Aos 72 anos, Lúcia Muria personifica a autossuficiência forçada. Mais de um ano após a enchente histórica, ela ainda aguarda melhorias habitacionais. Em 2024, a água voltou a invadir a Vila Respeito — o mesmo lugar onde, em 2013, ela já havia perdido a casa. Matriarca de 24 netos e bisnetos, dona Lúcia precisou acolher o filho, a nora e as netas que ficaram sem teto. Hoje, continua em uma área onde cada chuva reacende o medo de perder o chão da própria história.
A despeito das dificuldades, a vida segue em movimento graças à rede formada entre vizinhos. Silvia Maria Mauer participa do Projeto das Marias, iniciativa da Associação Beneficente Cultural Esportiva dos Ferroviários (ABCEFer) que mantém atividades como costura, pintura e uma horta comunitária. O projeto é coordenado por Daiane Germany, filha de ferroviário, que, junto a outras mulheres, tenta reconstruir o território a partir do que restou.

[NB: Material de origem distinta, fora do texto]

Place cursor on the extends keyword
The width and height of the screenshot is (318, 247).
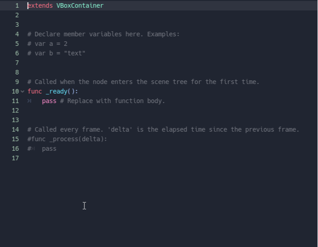(40, 5)
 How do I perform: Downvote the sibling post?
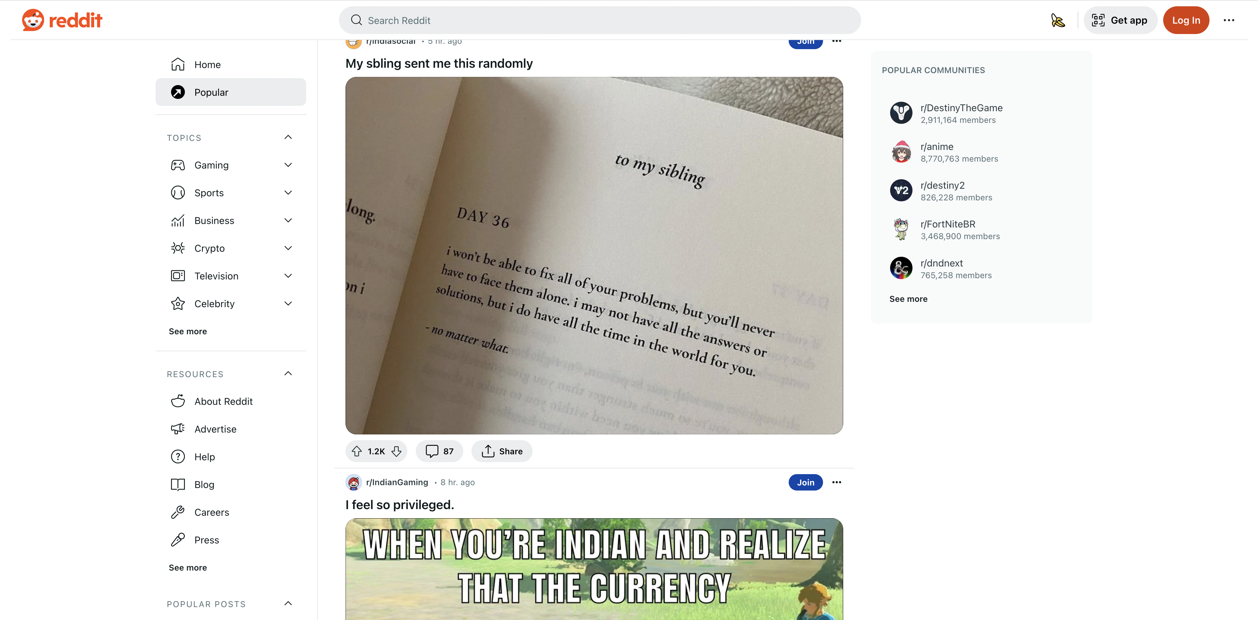(397, 451)
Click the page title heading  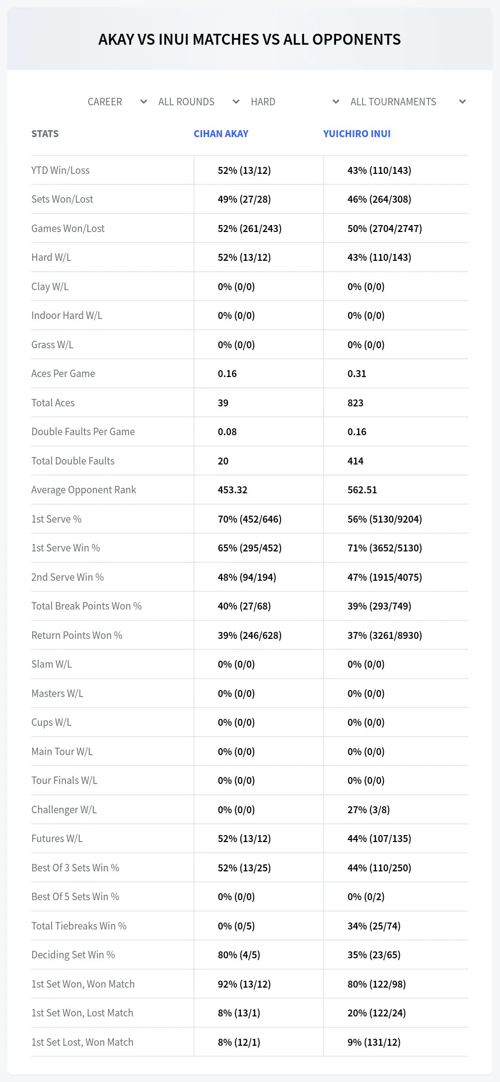click(x=250, y=39)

Durante a enchente, Daiane atuou no abrigo improvisado na escola em frente à associação. “A maioria das pessoas que chegaram eram idosas, algumas em cadeira de rodas”, lembra. “Tinha gente que usava insulina, remédios controlados — e a gente estava sem luz, sem ter como armazenar nada.”
Desde então, ela segue tentando reatar laços e reerguer espaços coletivos. O calendário de oficinas e cuidados comunitários parece ser o que mantém as pessoas unidas. Silvia é frequentadora assídua. Para ela, os encontros com semelhantes ajudam a restabelecer uma rotina e, em alguma medida, o sentido dos dias.

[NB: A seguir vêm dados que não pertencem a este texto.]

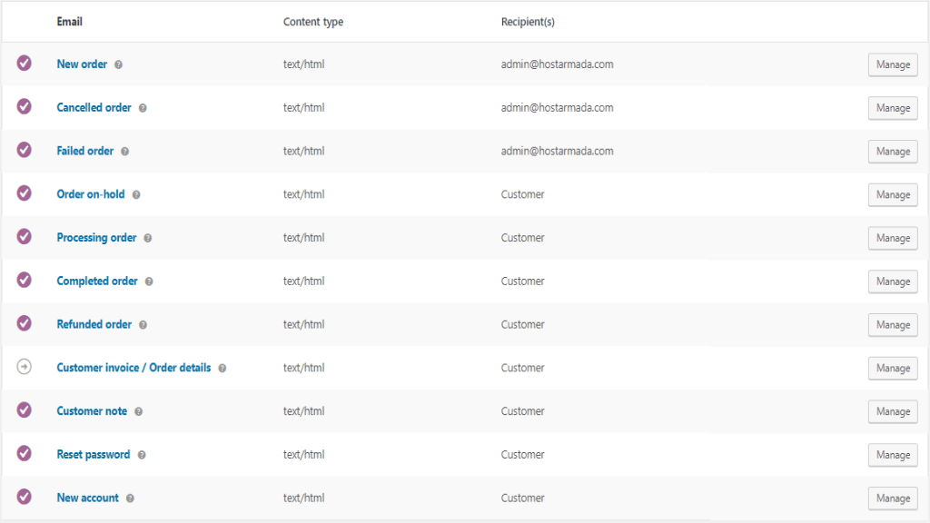Click Manage button for Completed order
This screenshot has height=523, width=930.
click(x=893, y=281)
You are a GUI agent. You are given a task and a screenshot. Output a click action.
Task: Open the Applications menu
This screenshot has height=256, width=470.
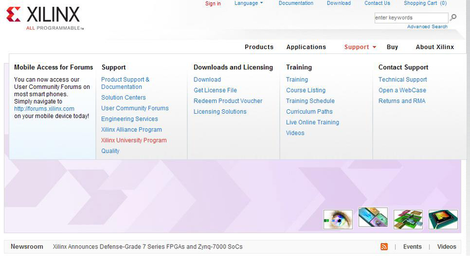click(x=306, y=47)
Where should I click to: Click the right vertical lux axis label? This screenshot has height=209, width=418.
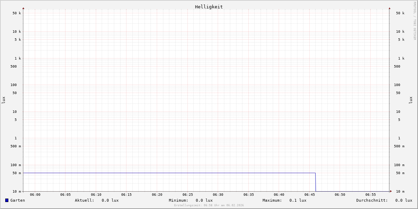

Ainda assim, a refugiada climática não se ilude com o alcance da solidariedade. “Quando tem uma mãe com quatro, cinco filhos, é claro que ela vai ser ajudada primeiro. É justo. Crianças pequenas precisam comer, precisam de abrigo”, diz. “Mas a gente também precisa. Eles precisam olhar para nós. Parece que o velho é invisível.”
A observação se repete algumas vezes ao longo da conversa. É dita com um sorriso resignado, como quem tenta se convencer de que ainda há tempo de ser vista. “Quando a gente é jovem, fala em futuro. O meu chegou — e eu não esperava que fosse assim.”

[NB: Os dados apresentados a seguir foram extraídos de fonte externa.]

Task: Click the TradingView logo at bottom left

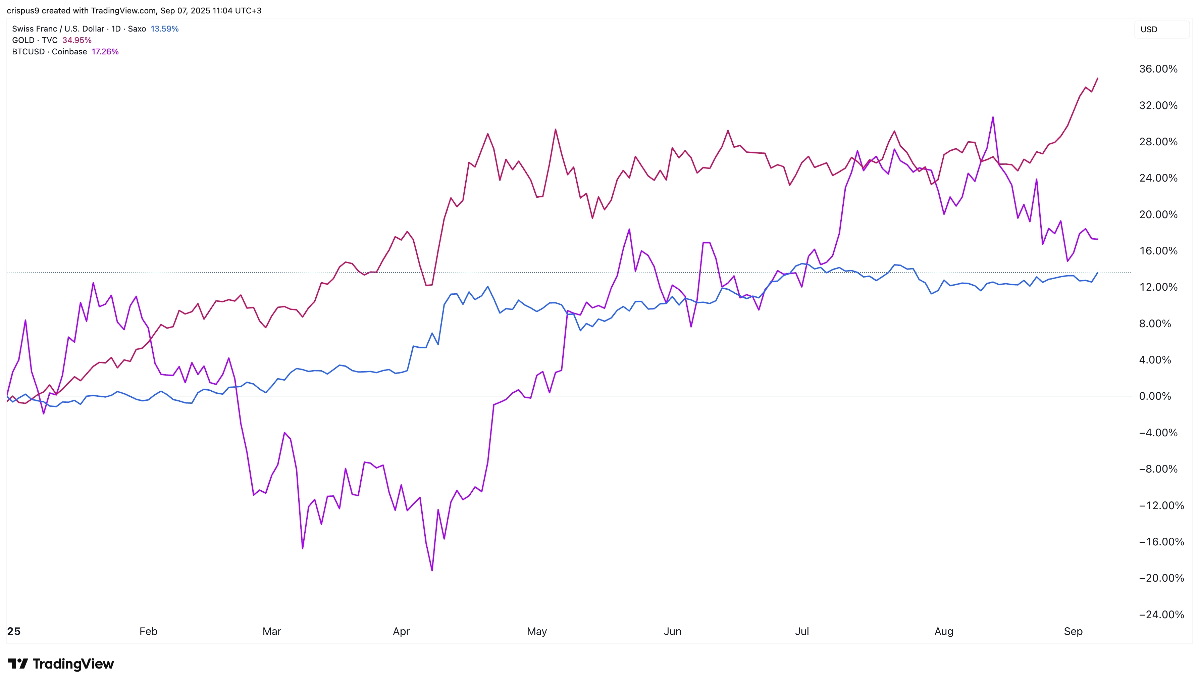Action: point(61,664)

Como qualificar o resgate de idosos em tempos de calamidade?
No livro Perdi tudo, e agora?, a arquiteta Elanara Stein Leitão propõe medidas urgentes do poder público para proteger pessoas idosas em desastres — e servir de base para um protocolo que ainda não existe.
Cadastro e mapeamento de idosos em situação de vulnerabilidade
Identificar onde vivem, em quais condições e de que tipo de apoio necessitam é o primeiro passo para garantir que ninguém seja deixado para trás durante uma emergência.
Planejamento de rotas de resgate acessíveis
Mapear trajetos que permitam a retirada rápida e segura de pessoas com mobilidade reduzida pode fazer a diferença entre o socorro e o desamparo.
Treinamento de equipes de resgate
Preparar profissionais e voluntários para lidar com as necessidades específicas da população idosa evita improvisos e reduz riscos durante o atendimento.
Estabelecimento de abrigos seguros e acessíveis
Espaços adaptados, com rampas, banheiros adequados e suporte médico, são essenciais para acolher idosos com dignidade e conforto.
Manutenção de canais de comunicação
Garantir que alertas e informações cheguem a todos, inclusive a quem não usa celular ou internet, é vital para prevenir tragédias e orientar o resgate.